DATA FOR REVIEW below:

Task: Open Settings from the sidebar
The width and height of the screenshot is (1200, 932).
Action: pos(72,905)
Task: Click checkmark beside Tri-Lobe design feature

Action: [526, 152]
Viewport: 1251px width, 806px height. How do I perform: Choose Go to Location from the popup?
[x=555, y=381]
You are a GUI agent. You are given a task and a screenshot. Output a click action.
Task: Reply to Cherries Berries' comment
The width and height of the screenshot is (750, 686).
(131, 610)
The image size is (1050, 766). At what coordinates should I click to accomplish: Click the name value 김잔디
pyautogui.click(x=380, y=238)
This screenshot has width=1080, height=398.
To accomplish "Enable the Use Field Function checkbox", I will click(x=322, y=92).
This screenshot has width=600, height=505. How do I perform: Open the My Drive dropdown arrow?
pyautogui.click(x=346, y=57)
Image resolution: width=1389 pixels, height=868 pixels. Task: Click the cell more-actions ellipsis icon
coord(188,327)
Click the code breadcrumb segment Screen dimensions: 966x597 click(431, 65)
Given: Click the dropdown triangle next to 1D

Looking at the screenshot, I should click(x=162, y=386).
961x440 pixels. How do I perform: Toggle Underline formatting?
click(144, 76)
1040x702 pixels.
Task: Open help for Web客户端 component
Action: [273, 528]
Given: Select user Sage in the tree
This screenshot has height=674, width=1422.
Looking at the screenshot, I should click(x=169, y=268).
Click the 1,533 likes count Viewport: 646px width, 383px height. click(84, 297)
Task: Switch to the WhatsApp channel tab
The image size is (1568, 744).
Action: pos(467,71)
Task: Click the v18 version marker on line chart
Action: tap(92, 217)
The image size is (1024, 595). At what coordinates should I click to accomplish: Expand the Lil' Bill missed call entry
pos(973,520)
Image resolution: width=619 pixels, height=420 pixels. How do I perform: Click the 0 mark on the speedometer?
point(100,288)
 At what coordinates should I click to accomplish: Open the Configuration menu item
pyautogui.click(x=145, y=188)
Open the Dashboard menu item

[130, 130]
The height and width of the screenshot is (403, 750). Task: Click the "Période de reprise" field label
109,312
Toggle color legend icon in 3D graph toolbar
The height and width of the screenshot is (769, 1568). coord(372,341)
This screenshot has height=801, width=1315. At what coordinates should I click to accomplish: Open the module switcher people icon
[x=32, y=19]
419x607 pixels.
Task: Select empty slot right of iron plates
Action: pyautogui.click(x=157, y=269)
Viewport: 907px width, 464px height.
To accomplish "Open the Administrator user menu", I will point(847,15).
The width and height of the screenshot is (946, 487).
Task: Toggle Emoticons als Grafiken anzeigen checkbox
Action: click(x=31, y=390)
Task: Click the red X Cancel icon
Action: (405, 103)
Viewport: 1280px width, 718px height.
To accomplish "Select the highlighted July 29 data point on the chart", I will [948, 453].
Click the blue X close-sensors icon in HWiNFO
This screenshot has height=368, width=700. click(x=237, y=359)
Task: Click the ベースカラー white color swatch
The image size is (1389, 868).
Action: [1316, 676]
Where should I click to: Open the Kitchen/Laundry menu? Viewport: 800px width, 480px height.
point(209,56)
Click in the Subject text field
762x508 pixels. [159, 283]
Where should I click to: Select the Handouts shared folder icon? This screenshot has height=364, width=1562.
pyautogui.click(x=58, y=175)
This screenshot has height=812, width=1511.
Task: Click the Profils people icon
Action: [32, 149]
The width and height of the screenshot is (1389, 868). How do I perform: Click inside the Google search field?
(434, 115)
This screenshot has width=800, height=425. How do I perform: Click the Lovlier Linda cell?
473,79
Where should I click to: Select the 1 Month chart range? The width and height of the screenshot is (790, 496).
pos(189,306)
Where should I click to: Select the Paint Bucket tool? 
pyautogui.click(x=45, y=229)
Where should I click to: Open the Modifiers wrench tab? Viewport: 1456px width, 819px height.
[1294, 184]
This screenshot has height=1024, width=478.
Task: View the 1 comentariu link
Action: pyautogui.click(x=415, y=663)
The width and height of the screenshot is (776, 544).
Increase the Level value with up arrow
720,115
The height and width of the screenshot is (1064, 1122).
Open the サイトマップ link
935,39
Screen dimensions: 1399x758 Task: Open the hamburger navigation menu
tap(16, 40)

End of DATA FOR REVIEW.

• TASK REQUIREMENTS:
Please give back all of the data exactly as it appears.

• ANSWER SPACE:
Task: Open Settings from the sidebar
The width and height of the screenshot is (1200, 932).
Action: pos(72,905)
Task: Click checkmark beside Tri-Lobe design feature

Action: [526, 152]
Viewport: 1251px width, 806px height. How do I perform: Choose Go to Location from the popup?
[x=555, y=381]
You are a GUI agent. You are given a task and a screenshot. Output a click action.
Task: Reply to Cherries Berries' comment
The width and height of the screenshot is (750, 686).
(131, 610)
The image size is (1050, 766). At what coordinates should I click to accomplish: Click the name value 김잔디
pyautogui.click(x=380, y=238)
This screenshot has width=1080, height=398.
To accomplish "Enable the Use Field Function checkbox", I will click(x=322, y=92).
This screenshot has width=600, height=505. How do I perform: Open the My Drive dropdown arrow?
pyautogui.click(x=346, y=57)
Image resolution: width=1389 pixels, height=868 pixels. Task: Click the cell more-actions ellipsis icon
coord(188,327)
Click the code breadcrumb segment Screen dimensions: 966x597 click(431, 65)
Given: Click the dropdown triangle next to 1D

Looking at the screenshot, I should click(x=162, y=386).
961x440 pixels. How do I perform: Toggle Underline formatting?
click(144, 76)
1040x702 pixels.
Task: Open help for Web客户端 component
Action: [273, 528]
Given: Select user Sage in the tree
This screenshot has height=674, width=1422.
Looking at the screenshot, I should click(x=169, y=268).
Click the 1,533 likes count Viewport: 646px width, 383px height. click(84, 297)
Task: Switch to the WhatsApp channel tab
The image size is (1568, 744).
Action: pos(467,71)
Task: Click the v18 version marker on line chart
Action: tap(92, 217)
The image size is (1024, 595). At what coordinates should I click to accomplish: Expand the Lil' Bill missed call entry
pos(973,520)
Image resolution: width=619 pixels, height=420 pixels. How do I perform: Click the 0 mark on the speedometer?
point(100,288)
 At what coordinates should I click to accomplish: Open the Configuration menu item
pyautogui.click(x=145, y=188)
Open the Dashboard menu item

[130, 130]
The height and width of the screenshot is (403, 750). Task: Click the "Période de reprise" field label
109,312
Toggle color legend icon in 3D graph toolbar
The height and width of the screenshot is (769, 1568). coord(372,341)
This screenshot has height=801, width=1315. At what coordinates should I click to accomplish: Open the module switcher people icon
[x=32, y=19]
419x607 pixels.
Task: Select empty slot right of iron plates
Action: pyautogui.click(x=157, y=269)
Viewport: 907px width, 464px height.
To accomplish "Open the Administrator user menu", I will point(847,15).
The width and height of the screenshot is (946, 487).
Task: Toggle Emoticons als Grafiken anzeigen checkbox
Action: click(x=31, y=390)
Task: Click the red X Cancel icon
Action: (405, 103)
Viewport: 1280px width, 718px height.
To accomplish "Select the highlighted July 29 data point on the chart", I will [948, 453].
Click the blue X close-sensors icon in HWiNFO
This screenshot has height=368, width=700. click(x=237, y=359)
Task: Click the ベースカラー white color swatch
The image size is (1389, 868).
Action: [1316, 676]
Where should I click to: Open the Kitchen/Laundry menu? Viewport: 800px width, 480px height.
point(209,56)
Click in the Subject text field
762x508 pixels. [159, 283]
Where should I click to: Select the Handouts shared folder icon? This screenshot has height=364, width=1562.
pyautogui.click(x=58, y=175)
This screenshot has height=812, width=1511.
Task: Click the Profils people icon
Action: [32, 149]
The width and height of the screenshot is (1389, 868). How do I perform: Click inside the Google search field?
(434, 115)
This screenshot has width=800, height=425. How do I perform: Click the Lovlier Linda cell?
473,79
Where should I click to: Select the 1 Month chart range? The width and height of the screenshot is (790, 496).
pos(189,306)
Where should I click to: Select the Paint Bucket tool? 
pyautogui.click(x=45, y=229)
Where should I click to: Open the Modifiers wrench tab? Viewport: 1456px width, 819px height.
[1294, 184]
This screenshot has height=1024, width=478.
Task: View the 1 comentariu link
Action: pyautogui.click(x=415, y=663)
The width and height of the screenshot is (776, 544).
Increase the Level value with up arrow
720,115
The height and width of the screenshot is (1064, 1122).
Open the サイトマップ link
935,39
Screen dimensions: 1399x758 Task: Open the hamburger navigation menu
tap(16, 40)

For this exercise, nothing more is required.